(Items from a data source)
------------------------------------------------------------

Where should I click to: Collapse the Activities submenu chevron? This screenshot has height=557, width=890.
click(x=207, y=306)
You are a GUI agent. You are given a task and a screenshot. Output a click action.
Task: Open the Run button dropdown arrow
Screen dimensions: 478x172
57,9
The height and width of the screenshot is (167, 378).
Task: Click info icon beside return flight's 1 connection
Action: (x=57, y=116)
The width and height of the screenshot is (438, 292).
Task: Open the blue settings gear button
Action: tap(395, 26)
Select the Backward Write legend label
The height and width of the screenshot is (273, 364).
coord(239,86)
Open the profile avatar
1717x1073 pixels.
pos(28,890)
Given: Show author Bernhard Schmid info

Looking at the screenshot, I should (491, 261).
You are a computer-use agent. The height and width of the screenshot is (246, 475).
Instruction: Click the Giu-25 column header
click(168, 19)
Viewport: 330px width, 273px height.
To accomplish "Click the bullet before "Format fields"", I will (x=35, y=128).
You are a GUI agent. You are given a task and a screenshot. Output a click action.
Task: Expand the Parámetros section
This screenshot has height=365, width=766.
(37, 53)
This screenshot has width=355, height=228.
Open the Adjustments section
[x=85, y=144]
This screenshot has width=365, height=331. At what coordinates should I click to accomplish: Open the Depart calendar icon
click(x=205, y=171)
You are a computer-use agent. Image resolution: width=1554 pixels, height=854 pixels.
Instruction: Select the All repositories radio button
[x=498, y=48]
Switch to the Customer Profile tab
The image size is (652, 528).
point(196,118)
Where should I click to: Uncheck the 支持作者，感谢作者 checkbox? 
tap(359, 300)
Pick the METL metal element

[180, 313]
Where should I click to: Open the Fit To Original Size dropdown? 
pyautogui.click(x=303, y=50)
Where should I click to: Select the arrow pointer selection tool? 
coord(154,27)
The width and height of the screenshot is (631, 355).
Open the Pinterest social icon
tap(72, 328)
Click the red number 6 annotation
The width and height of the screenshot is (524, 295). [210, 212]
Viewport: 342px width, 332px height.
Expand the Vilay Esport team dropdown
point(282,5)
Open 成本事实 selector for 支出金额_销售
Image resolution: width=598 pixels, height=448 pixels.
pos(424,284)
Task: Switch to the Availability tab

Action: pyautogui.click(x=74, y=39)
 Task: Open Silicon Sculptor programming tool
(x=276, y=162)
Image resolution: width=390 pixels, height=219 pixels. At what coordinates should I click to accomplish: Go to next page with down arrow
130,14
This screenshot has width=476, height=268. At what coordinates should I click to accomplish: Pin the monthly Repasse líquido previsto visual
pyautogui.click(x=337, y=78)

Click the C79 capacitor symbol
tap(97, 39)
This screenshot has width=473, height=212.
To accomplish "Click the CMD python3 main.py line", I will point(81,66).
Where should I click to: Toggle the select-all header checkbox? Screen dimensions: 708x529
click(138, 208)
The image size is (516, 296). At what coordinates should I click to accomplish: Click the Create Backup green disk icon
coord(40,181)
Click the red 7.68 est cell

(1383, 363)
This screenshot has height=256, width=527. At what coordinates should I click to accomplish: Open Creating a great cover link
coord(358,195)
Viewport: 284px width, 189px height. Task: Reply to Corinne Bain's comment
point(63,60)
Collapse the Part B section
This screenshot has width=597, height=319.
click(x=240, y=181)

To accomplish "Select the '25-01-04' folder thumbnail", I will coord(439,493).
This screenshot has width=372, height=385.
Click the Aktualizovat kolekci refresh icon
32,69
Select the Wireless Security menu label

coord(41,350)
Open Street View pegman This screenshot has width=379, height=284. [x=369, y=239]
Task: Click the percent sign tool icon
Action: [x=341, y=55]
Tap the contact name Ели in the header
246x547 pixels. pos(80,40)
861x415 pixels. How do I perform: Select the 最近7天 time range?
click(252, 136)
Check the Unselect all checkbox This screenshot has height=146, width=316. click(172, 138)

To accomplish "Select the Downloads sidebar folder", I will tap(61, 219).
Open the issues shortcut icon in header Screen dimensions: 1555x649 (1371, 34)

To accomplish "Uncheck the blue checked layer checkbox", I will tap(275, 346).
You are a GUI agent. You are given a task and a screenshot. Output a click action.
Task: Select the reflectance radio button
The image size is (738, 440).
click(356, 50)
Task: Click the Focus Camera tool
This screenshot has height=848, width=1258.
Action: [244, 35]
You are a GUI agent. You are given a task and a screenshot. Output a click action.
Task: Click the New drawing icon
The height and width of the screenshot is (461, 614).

------------------------------------------------------------

▶ GOAL OF THE EXERCISE:
Find how many lines in the records contain the string "folder", then give the number alone.

▶ ANSWER TO THE EXERCISE:
2